I've two functions
MultiplyVerison1(T x, T y); // in class A
MultiplyVersion1(T x, T y); // in class B
Above functions are in separate non-template classes.
Now, as part of refactoring I'm trying to create a base class of A and B and creating a pure virtual MultiplyVersion1 but a templte function cannot be marked virtual.
So, how can we achieve the same with template functions?
You can't. There's no way to call a function template in a derived class through a pointer-to-base, that's what "function templates cannot be virtual" means.
You can think of this as being because it's the call that triggers the instantiation of the function template with a particular type T -- if you call it with int, but the dynamic type of the object you're calling it on isn't known until runtime (whether it's A or B or something else), then there's no way for the compiler to know that it needs to instantiate A::MultiplyVersion1<int> or B::MultiplyVersion1<int> or something else. Actually there's more to it than that, but I think that's enough.
You can bodge around particular cases, but you won't get the full effect of a virtual function. Something like:
struct Base {
template <typename T>
void MultiplyVersion1(const T &x, const T &y) {
A *athis = dynamic_cast<A*>(this);
if (athis) {
athis->MultiplyVersion1(x,y);
} else {
B *bthis = dynamic_cast<B*>(this);
if (bthis) {
bthis->MultiplyVersion1(x,y);
} else {
throw std::logic_error();
}
}
}
virtual ~Base() {}
};
Now when you call MultiplyVersion1<int> via a pointer-to-base, both A::MultiplyVersion1<int> and B::MutiplyVersion1<int> are instantiated.
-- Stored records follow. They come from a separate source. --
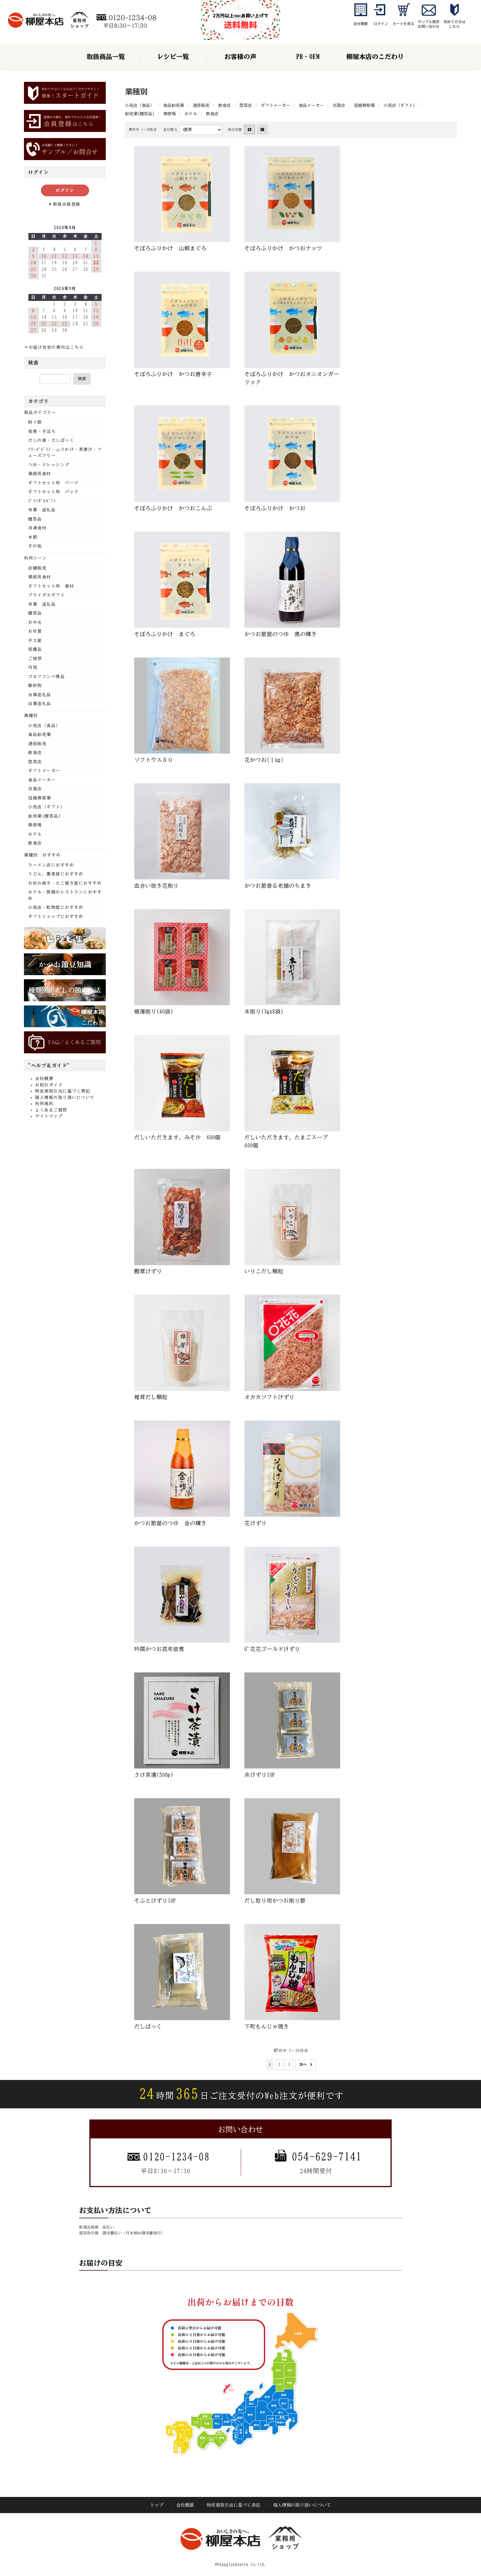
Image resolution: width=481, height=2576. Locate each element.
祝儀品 (35, 649)
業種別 (31, 715)
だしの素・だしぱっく (51, 440)
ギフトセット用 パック (53, 492)
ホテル (191, 114)
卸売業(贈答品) (139, 114)
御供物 (35, 685)
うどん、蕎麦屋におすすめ (55, 874)
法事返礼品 (39, 703)
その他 (35, 546)
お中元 (35, 622)
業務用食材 (39, 474)
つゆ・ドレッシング (49, 465)
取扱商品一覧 (106, 56)
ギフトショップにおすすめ (55, 916)
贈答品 (35, 519)
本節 (32, 537)
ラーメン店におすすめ (51, 865)
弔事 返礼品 (42, 510)
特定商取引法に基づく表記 (62, 1091)
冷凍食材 (37, 528)
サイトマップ (49, 1116)
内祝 (32, 667)
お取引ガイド (49, 1085)
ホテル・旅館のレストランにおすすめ (65, 895)
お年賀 (35, 631)
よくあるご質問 (51, 1110)
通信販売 (201, 105)
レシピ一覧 (173, 56)
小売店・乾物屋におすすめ (55, 907)
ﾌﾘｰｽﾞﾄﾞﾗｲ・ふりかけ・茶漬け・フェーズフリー (65, 452)
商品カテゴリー (40, 412)
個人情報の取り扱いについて (65, 1097)
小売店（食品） (139, 105)
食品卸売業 (173, 105)
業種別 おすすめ (42, 855)
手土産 (35, 640)
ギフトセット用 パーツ (53, 483)
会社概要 (44, 1078)
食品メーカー (311, 105)
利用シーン (35, 558)
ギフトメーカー (275, 105)
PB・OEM (307, 56)
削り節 (35, 422)
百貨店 (339, 105)
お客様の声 (240, 56)
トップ (156, 2505)
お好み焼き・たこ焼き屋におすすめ (65, 883)
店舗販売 (37, 568)
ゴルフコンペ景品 (46, 676)
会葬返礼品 (39, 695)
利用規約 (44, 1103)
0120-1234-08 (176, 2156)
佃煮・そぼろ (42, 431)
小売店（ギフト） (400, 105)
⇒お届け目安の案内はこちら (54, 347)
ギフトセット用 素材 (51, 586)
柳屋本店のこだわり (375, 56)
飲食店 (224, 105)
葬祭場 (169, 114)
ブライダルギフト (46, 595)
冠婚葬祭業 (364, 105)
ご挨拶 (35, 658)
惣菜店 (245, 105)
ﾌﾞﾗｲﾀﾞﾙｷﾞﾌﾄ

But of course you can't easily add new derived classes, which is a serious restriction.
You could also re-consider whether you really need dynamic polymorphism at all, but that depends entirely on how you're planning to use that base class. You seem to have done OK without it so far.
If all you want from the base class is code re-use for some other functions, then you don't need dynamic polymorphism. Leave MultiplyVersion1 out of the base class entirely (and maybe don't inherit publicly from the Base, instead inherit privately and bring in the functions you want to re-use with using statements). If the functions you want to define for re-use call MultiplyVersion1, then consider simulated dynamic binding via CRTP:
#include <iostream>
template <typename Derived>
struct Base {
template <typename T>
void MultiplyVersion2(const T &x, const T &y) {
static_cast<Derived&>(*this).MultiplyVersion1(x + 1, y + 1);
}
};
struct A : private Base<A> {
friend class Base;
template <typename T> void MultiplyVersion1(T x, T y) {
std::cout << x*y << "\n";
}
using Base::MultiplyVersion2;
};
struct B : private Base<B> {
friend class Base;
template <typename T> void MultiplyVersion1(T x, T y) {
std::cout << x << " * " << y << " = " << x*y << "\n";
}
using Base::MultiplyVersion2;
};
int main() {
A a;
a.MultiplyVersion2(1,2);
B b;
b.MultiplyVersion2(1,2);
}